A tragédia humanitária no navio Open Arms que o ministro do interior italiano Matteo Salvini alimentou contra os tribunais do país, contra os apelos de personalidades de diferentes áreas e de todo o mundo, de governos e de organizações internacionais não pode nem deve ser enquadrada nas normais diferenças de opinião face à emigração que tem a Europa como destino. O que estava em causa com muitos dos 147 emigrantes apanhados há duas semanas num barco à deriva no Mediterrâneo era o que um tribunal italiano designou como uma “situação de gravidade e de urgência excepcionais”. Estavam, e estão, em causa vidas humanas, entre as quais crianças e foi por isso que até membros do Governo italiano, incluindo o primeiro-ministro Giuseppe Conte, protestaram contra a intransigência de Salvini. Foi por isso também que esta quinta-feira seis países, entre os quais Portugal, decidiram acolher os náufragos do Open Arms.

A recusa de Salvini em abrir os portos italianos a seres humanos em risco de vida (mesmo depois de haver países dispostos a acolhê-los) está muito para lá das discussões convencionais sobre como deve, ou pode, a Europa lidar com o êxodo de emigrantes. Na sua decisão de contrariar os tribunais e de obrigar a polícia italiana a impedir a acostagem do Open Arms não conta a compreensível recusa de Itália de ser, como chegou a ser, a dona exclusiva de um problema que os demais parceiros europeus não queriam encarar. Nem está sequer em questão o programa político que elege a emigração como a causa da doença económica e do fracasso político e social que contamina a Itália.

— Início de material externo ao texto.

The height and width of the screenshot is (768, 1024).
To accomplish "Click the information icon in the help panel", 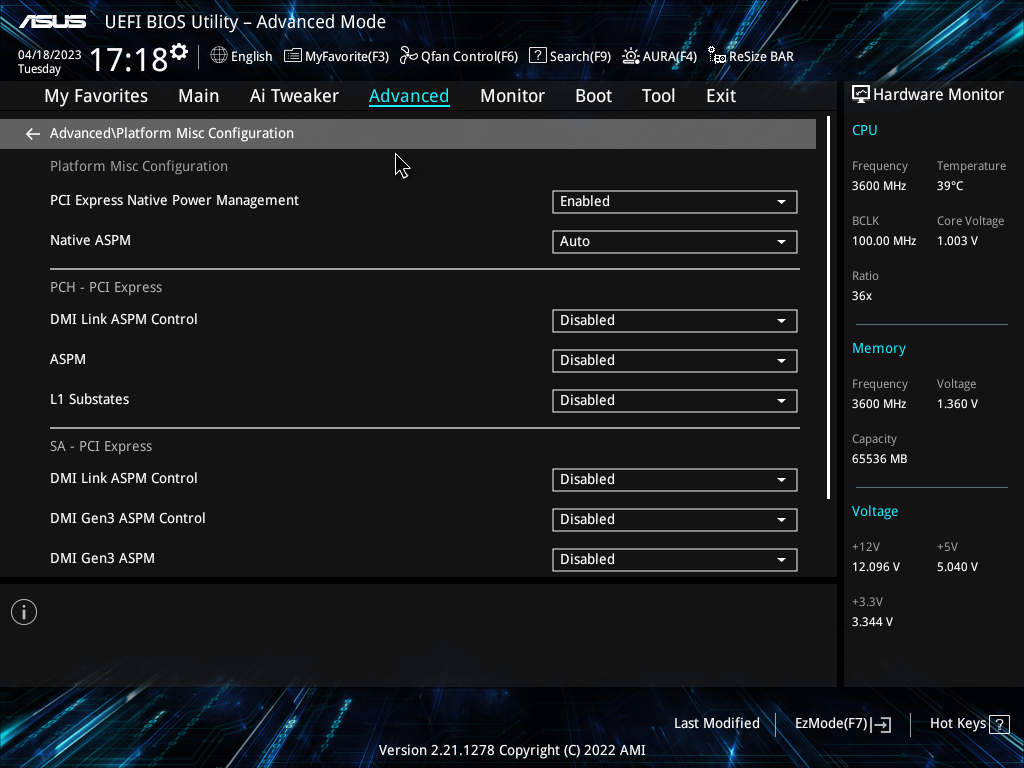I will point(24,612).
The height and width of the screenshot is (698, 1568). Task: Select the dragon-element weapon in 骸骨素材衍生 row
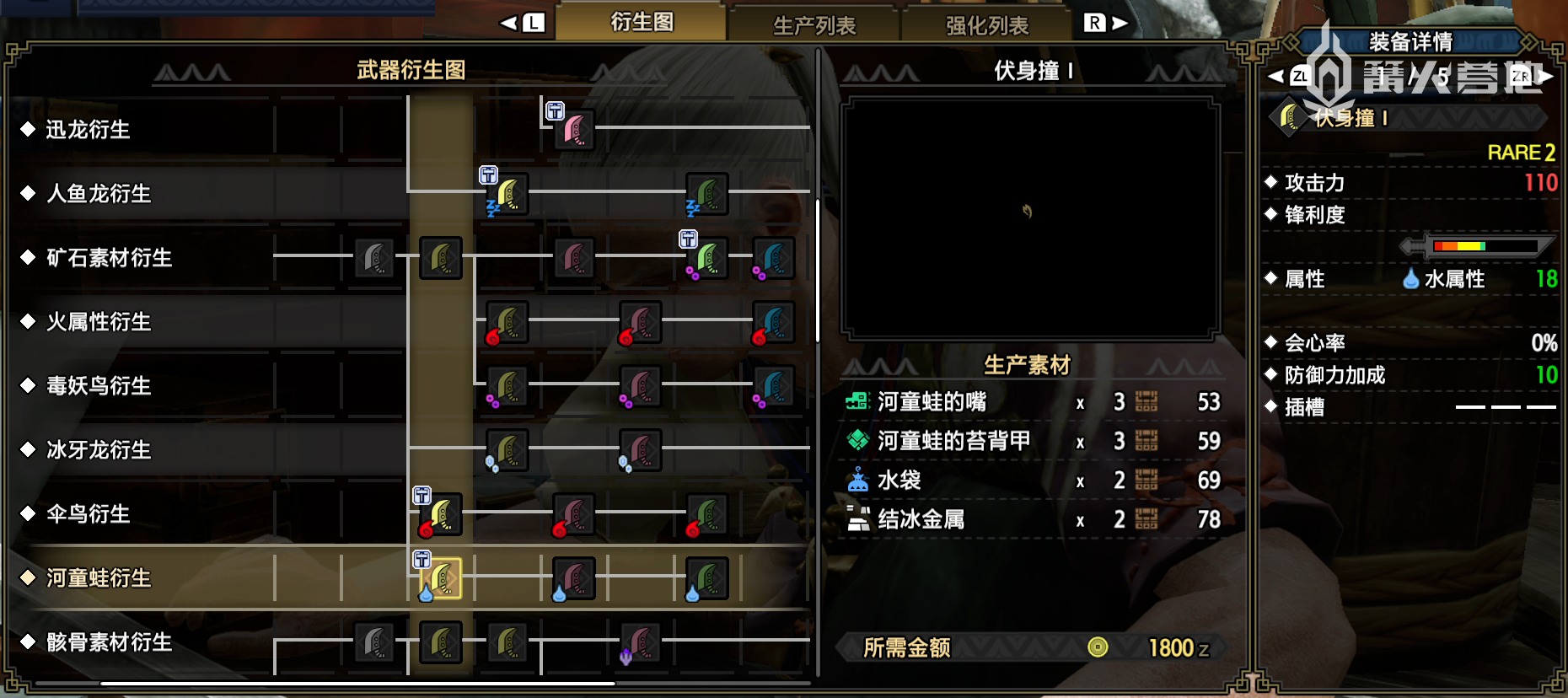click(641, 642)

O que está em causa é algo bem mais simples e, ao mesmo tempo, difícil de aceitar: é o desprezo por regras humanitárias básicas.

Salvini pode hoje dizer que “não lhe pagam para ser uma alma boa” sem que por essa razão mereça o desprezo que tradicionalmente as democracias concediam às almas más porque o discurso da extrema-direita se institucionalizou. Haver um ministro europeu que recusa a acostagem de um navio onde há pessoas em risco de vida e fazer disso gala e programa é algo que não pode ser visto à luz das tradicionais clivagens entre a esquerda e a direita, entre os que acreditam na visão idílica de uma Europa de portas escancaradas e os que defendem a utopia de muros para a isolar. O que está em causa transcende essas dicotomias. O que está em causa é a diferença entre a decência e a barbárie. Nenhum cidadão decente pode ter a mínima simpatia por bestialidades assim.